§ Saved entries:
Segment Open

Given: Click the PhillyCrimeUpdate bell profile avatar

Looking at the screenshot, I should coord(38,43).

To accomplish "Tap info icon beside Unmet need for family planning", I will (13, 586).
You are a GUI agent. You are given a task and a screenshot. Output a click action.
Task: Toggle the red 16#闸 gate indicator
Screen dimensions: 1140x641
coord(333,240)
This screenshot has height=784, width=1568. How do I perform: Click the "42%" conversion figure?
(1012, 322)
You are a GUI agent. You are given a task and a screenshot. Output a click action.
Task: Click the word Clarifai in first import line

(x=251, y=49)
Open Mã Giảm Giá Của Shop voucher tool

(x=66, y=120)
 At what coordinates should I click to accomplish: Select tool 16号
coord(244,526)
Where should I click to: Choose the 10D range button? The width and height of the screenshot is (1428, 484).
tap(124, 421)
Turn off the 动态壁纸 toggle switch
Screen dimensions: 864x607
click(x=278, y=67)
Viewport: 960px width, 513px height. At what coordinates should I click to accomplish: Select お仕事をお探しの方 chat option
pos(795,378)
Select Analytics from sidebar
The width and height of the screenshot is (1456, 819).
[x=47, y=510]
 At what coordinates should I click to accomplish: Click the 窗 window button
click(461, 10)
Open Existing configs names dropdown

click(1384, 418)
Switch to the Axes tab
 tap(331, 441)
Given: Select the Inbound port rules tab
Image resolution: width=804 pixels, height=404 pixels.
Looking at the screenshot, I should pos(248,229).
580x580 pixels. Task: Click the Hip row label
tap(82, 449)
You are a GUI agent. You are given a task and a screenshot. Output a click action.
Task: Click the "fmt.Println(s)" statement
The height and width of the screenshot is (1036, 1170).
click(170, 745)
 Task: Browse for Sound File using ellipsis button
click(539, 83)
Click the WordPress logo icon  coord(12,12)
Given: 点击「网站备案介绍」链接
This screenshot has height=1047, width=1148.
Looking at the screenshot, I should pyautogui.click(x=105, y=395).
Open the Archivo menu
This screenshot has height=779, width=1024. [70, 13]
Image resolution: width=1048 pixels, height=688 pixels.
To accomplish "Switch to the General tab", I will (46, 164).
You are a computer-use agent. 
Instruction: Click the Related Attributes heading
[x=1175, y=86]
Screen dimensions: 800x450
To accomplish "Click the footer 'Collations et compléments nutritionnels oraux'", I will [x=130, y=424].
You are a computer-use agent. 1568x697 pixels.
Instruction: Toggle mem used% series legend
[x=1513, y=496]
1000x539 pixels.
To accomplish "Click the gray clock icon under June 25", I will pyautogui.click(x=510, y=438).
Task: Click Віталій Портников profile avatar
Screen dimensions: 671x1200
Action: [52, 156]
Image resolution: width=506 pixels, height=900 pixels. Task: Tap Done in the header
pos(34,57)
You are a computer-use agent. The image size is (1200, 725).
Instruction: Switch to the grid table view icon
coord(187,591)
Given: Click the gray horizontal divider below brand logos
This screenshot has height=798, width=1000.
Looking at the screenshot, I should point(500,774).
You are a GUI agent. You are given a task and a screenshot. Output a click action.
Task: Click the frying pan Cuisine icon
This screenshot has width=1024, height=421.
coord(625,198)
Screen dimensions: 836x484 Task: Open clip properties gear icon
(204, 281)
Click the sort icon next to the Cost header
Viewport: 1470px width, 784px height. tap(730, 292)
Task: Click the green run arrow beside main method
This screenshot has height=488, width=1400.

Segment Closed

§ TRY IT: How many lines of the records contain the string "computer"? Respond with the number alone.

§ RESULT OF THE EXERCISE: 3